2015 film by Mohan Krishna

Achaaram is a 2015 Tamil-language crime thriller film written and directed by Mohan Krishna and produced by A. Sankara Padma. The film stars Ganesh Venkatraman, Munna, and Poonam Kaur in the lead roles. The music was composed by Srikanth Deva with cinematography by R. K. Prathap and editing by Suresh Urs. The film was released on 19 June 2015.

==Plot==
Suriya, a sub-inspector, hates modern women and kills them secretly at night.

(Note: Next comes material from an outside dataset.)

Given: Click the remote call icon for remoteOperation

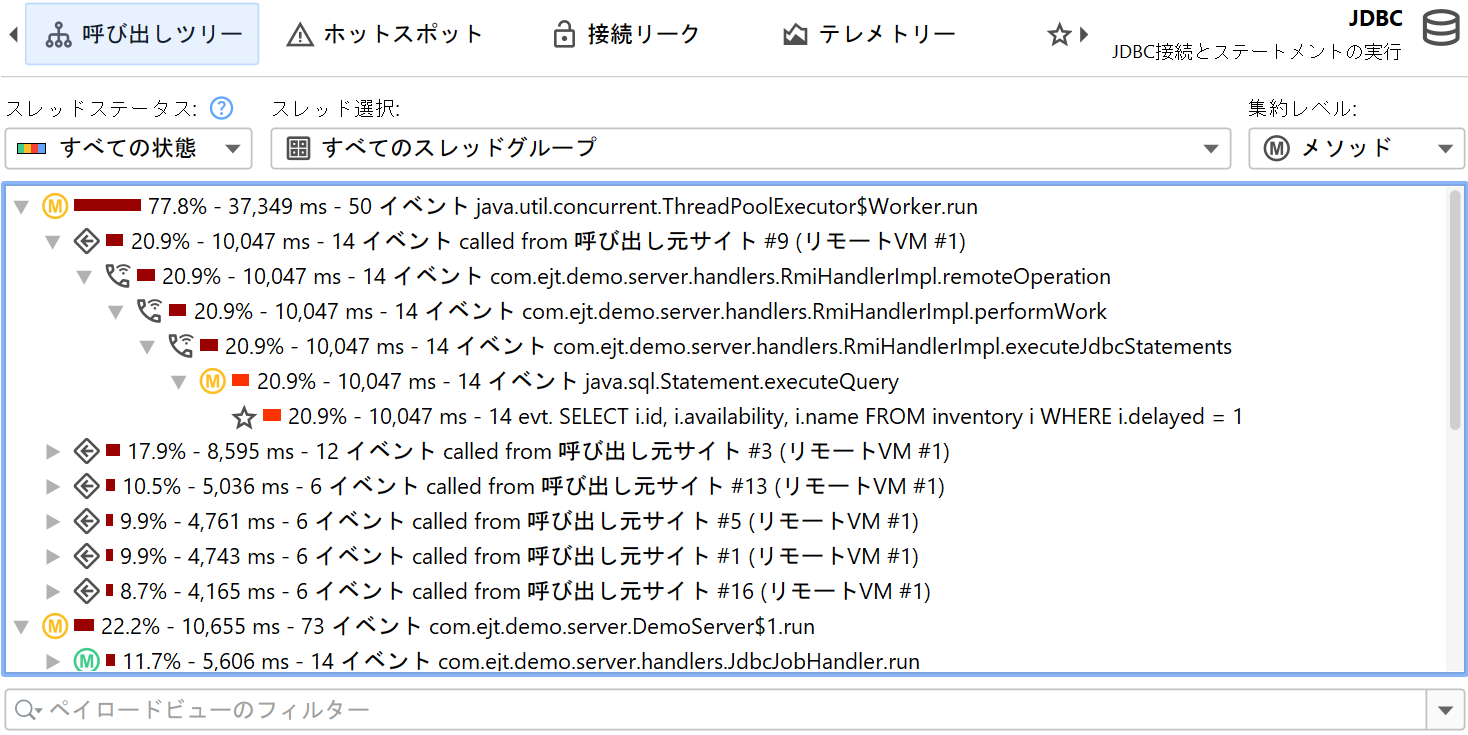Looking at the screenshot, I should pyautogui.click(x=118, y=277).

When he meets Ramya, the wife of an architect, he becomes obsessed with her.

==Cast==
- Ganesh Venkatraman as Suriya
- Munna as Siva
- Poonam Kaur as Ramya
- Rekha
- Gnanadesh Ambedkar
- O. A. K. Sundar as Inspector Ramanathan
- Rajya Lakshmi as Rajya Lakshmi
- Aishwarya Dutta as Nandhini (cameo appearance)

==Soundtrack==
The soundtrack was composed by Srikanth Deva, while lyrics written by Yugabharathi.
- "Kokkoga" – Nincy Vincent
- "Unna Vida Maatten" – M. L. R. Karthikeyan, Srilekha Parthasarathy
- "En Veettukku" – Vijay Yesudas
- "Amma En" – Nivas
- "Perazhagai" – Sooraj Santhosh, Mahathi

==Critical reception==
Rediff gave the film 2.5 stars out of 5 and called it a "decent thriller". Deccan Chronicle gave the same rating and wrote, "good execution and noteworthy performances make Achaaram a fulfilling experience", while calling it a "tactfully arranged psychological thriller". The New Indian Express wrote, "The debutant director has tried to offer a dark psychological thriller with some freshness. But the screenplay could have been more interestingly crafted and the narrative style more polished. Achaaram is at the most a promising work of a debutant maker". Sify wrote, "Acharam is watchable for the good performance of Ganesh Venkatraman and also for the basic story-line which reflects the current happenings in the society".